* **PROBLEM TO SOLVE**
Set down the line containing "The width and" and each line after it through the last line of the records, exactly, leaving pictures out.

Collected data
Content starts

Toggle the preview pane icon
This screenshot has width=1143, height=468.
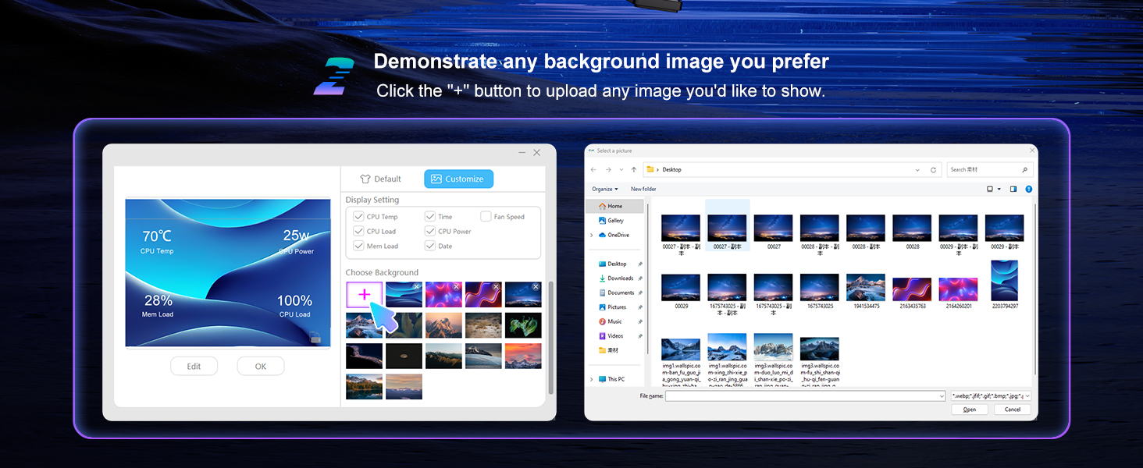click(1013, 189)
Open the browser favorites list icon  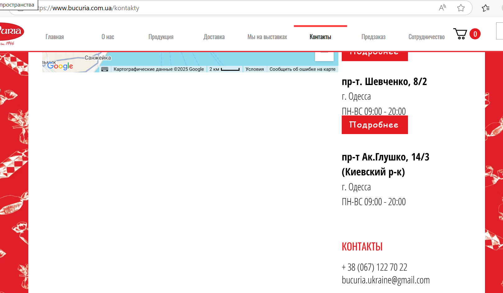485,8
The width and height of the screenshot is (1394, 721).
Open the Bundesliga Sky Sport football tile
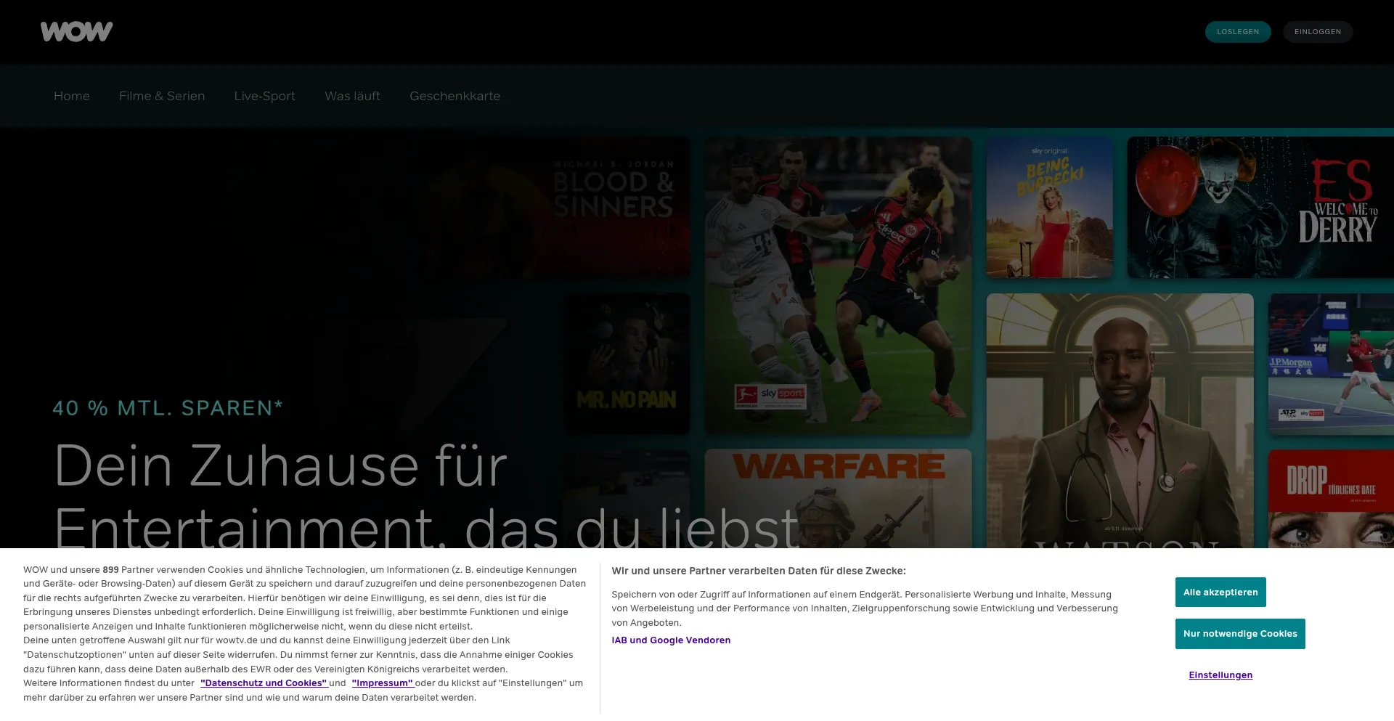click(838, 286)
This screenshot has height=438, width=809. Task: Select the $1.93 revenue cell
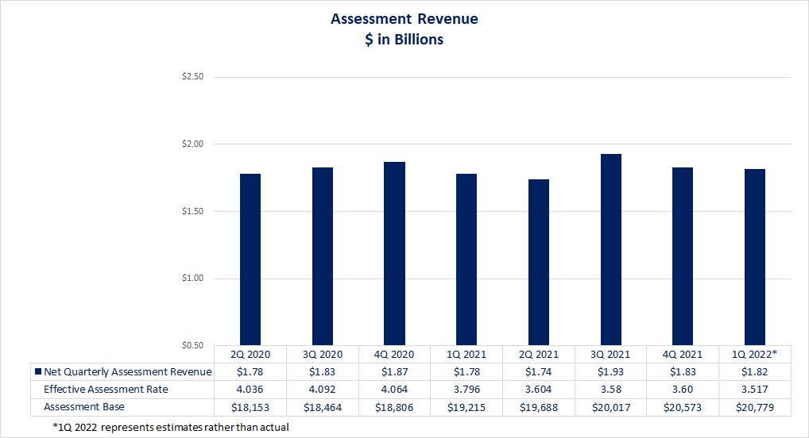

Content ends

* **TASK RESULT**
The width and height of the screenshot is (1394, 721).
Open the Bundesliga Sky Sport football tile
click(838, 286)
This screenshot has height=438, width=809. Task: Select the $1.93 revenue cell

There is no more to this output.